Starring Jennifer Connelly, Gary McCleery, Charles Durning, Laurent Terzieff, Olimpia Carlisi, Mario Marozzi, Donald Hodson.

Screenplay by Peter Del Monte, Franco Ferrini and Sandro Petraglia, from a story by Del Monte and Petraglia.

Directed by Peter Del Monte.

McCleery is Jason, a young American acting as an aide for his rich, clock-collecting uncle (Durning) as they attend a series of auctions in Europe. (While the film’s title is French, the setting is clearly supposed to be Germanic, although it was actually filmed in Italy.

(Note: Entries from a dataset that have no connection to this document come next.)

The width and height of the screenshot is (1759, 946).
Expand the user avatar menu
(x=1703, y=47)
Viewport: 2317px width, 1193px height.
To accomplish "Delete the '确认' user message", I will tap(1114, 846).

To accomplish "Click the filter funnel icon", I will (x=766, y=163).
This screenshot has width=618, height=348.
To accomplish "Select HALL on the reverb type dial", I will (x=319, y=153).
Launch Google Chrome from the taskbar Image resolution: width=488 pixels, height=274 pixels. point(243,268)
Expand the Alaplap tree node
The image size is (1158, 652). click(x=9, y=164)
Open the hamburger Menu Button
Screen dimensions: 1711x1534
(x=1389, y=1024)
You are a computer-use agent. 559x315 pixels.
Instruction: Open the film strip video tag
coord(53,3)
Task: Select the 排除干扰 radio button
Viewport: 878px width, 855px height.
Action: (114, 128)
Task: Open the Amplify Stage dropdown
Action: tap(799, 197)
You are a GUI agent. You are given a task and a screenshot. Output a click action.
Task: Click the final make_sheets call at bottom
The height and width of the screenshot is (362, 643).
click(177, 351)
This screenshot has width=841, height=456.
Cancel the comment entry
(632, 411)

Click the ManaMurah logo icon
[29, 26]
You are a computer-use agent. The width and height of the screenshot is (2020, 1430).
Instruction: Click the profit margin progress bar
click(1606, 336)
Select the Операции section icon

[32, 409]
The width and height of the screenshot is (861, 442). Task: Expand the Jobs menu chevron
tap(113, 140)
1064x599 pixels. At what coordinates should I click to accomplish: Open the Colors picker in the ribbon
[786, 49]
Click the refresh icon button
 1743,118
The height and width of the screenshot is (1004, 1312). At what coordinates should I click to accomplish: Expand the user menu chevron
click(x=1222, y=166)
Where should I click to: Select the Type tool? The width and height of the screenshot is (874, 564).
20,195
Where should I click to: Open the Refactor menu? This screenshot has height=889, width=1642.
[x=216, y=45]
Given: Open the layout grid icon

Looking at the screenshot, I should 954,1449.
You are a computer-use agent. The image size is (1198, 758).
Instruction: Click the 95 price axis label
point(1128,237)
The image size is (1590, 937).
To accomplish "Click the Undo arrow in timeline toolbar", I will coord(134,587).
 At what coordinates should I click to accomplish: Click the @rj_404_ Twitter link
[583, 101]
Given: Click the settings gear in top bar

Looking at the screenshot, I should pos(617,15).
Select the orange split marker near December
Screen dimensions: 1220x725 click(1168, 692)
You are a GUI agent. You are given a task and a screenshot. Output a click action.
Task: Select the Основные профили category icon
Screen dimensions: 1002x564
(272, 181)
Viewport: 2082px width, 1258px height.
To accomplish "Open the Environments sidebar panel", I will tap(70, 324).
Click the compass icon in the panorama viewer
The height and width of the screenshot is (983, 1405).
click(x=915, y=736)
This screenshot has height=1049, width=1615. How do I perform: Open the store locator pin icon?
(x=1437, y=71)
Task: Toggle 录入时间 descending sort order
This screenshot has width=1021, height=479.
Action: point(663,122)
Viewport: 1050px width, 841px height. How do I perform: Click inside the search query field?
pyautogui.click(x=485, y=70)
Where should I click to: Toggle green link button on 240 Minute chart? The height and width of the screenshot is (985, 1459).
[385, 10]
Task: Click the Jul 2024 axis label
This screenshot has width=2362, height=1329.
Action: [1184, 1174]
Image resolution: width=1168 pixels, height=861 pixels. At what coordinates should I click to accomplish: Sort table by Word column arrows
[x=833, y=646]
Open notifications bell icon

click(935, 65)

The architects of the European Union would be so…well, probably confused, like the rest of us.) Clocks aren’t really Jason’s idea of fun, but the trip picks up when he meets Claire (Connelly, lovely, as always, though she still hadn’t quite grown into her looks by this point), a ballet student who has come to enroll in a prestigious school, with hopes of someday fulfilling her dream of dancing Swan Lake.

The school appears to be run by a mysterious man, Balakin (Terzieff). When he’s not commiserating with his small crew of oddballs, he spends his time lurking in a theater adjacent to the school, staring forlornly at the stage. At one point, Claire, thrown by a case of butterflies when her name is called for audition, sneaks away and finds the abandoned theater. She steps out on the stage and proceeds to dance her culottes off, much to the astonishment of Balakin, whose spark seems to come back upon seeing her. (And I defy you not to think of Suspiria during these scenes. Especially now that I’ve brought it up.)

Jason and Claire explore the town together and everything seems to be going quite well, until a mysterious bunch of flowers sent to her room but addressed to someone else spooks her enough that she decides to go back home to the US. Jason is bummed and a little perplexed, all the more so when he spies Claire sitting by a pond watching the swans. His delight soon turns to mystification, as she claims not only not to know him but also to be a completely different person than he thinks she is.

The above mention of Suspiria is wholly appropriate, as this often comes off as if director/co-writer Del Monte were seeing what it might be like to make an Argento film minus the violence. (There is a little bit near the end, including a somewhat amusing instance of Durning dismembering a public pay phone.) But the movie also conjures up the same sort of aloofness that Argento often does, which adds to the air of mystery but also makes you wonder what the point of the whole thing is, a feeling reinforced by the movie’s waffling tone as to the exact nature of the forces driving events. It also retains Argento’s penchant for building up to the finale only to pull out something goofy, although in this case the filmmakers did seem to rein things in owing to a realization of their own limitations, and you have to respect that.

An odd, enigmatic story that will likely frustrate most, and since it’s never gotten a video release in this country, only curio and/or Connelly fans (and Durning completists) are likely to go the extra mile to find it on the gray market.